» Exercise
Copy out, exactly as written, only the line containing "How do I perform: Click John" and the lines after it through the end of the records.

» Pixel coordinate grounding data
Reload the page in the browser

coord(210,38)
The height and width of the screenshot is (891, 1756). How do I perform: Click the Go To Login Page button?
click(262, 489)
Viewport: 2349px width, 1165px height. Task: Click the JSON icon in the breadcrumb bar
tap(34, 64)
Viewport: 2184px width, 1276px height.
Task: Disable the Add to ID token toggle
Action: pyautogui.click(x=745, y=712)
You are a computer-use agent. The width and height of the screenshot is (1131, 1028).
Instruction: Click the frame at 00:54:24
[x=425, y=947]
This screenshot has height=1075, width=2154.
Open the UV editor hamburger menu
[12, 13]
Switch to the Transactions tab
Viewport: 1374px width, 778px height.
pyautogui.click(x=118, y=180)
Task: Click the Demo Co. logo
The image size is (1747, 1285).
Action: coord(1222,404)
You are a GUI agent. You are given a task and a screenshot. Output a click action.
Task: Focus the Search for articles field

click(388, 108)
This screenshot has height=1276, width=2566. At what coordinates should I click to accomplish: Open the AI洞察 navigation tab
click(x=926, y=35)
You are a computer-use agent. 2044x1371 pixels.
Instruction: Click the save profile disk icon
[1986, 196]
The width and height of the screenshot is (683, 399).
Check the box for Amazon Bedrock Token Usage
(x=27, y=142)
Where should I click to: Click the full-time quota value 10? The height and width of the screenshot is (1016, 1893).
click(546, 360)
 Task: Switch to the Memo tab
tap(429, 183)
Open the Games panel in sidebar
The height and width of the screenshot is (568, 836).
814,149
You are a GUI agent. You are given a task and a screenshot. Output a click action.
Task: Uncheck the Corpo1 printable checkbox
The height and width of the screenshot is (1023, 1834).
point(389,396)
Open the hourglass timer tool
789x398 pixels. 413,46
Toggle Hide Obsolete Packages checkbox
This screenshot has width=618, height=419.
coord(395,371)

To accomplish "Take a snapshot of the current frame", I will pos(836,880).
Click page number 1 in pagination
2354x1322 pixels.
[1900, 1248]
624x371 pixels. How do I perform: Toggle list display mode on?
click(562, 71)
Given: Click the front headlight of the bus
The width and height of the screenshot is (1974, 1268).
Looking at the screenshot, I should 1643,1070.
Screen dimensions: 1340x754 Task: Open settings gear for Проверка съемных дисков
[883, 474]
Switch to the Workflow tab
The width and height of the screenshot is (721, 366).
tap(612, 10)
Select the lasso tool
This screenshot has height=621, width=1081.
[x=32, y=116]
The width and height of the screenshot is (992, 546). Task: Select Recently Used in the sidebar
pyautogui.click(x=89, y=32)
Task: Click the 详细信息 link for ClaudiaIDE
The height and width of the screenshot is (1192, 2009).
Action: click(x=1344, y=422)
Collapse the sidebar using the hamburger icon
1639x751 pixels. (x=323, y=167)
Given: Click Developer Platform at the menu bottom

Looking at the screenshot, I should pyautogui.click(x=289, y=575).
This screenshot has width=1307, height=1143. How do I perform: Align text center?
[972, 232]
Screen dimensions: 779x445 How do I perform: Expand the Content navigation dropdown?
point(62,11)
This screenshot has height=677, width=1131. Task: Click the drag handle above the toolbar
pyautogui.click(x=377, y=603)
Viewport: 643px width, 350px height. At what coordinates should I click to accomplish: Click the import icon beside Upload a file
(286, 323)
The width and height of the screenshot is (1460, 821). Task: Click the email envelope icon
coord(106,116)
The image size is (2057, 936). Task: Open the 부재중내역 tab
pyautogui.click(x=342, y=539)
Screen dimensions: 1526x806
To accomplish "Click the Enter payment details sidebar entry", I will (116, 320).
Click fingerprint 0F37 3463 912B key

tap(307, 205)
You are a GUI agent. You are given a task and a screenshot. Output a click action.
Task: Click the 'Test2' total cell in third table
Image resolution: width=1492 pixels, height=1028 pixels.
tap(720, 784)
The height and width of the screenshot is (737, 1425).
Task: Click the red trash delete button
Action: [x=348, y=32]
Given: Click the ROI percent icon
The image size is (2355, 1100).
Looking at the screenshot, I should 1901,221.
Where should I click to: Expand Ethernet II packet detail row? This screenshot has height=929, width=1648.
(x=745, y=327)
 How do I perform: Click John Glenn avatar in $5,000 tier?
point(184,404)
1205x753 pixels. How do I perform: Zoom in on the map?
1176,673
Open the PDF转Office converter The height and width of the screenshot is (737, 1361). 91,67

» Final answer
 How do I perform: Click John Glenn avatar in $5,000 tier?
point(184,404)
1205x753 pixels. How do I perform: Zoom in on the map?
1176,673
Open the PDF转Office converter The height and width of the screenshot is (737, 1361). 91,67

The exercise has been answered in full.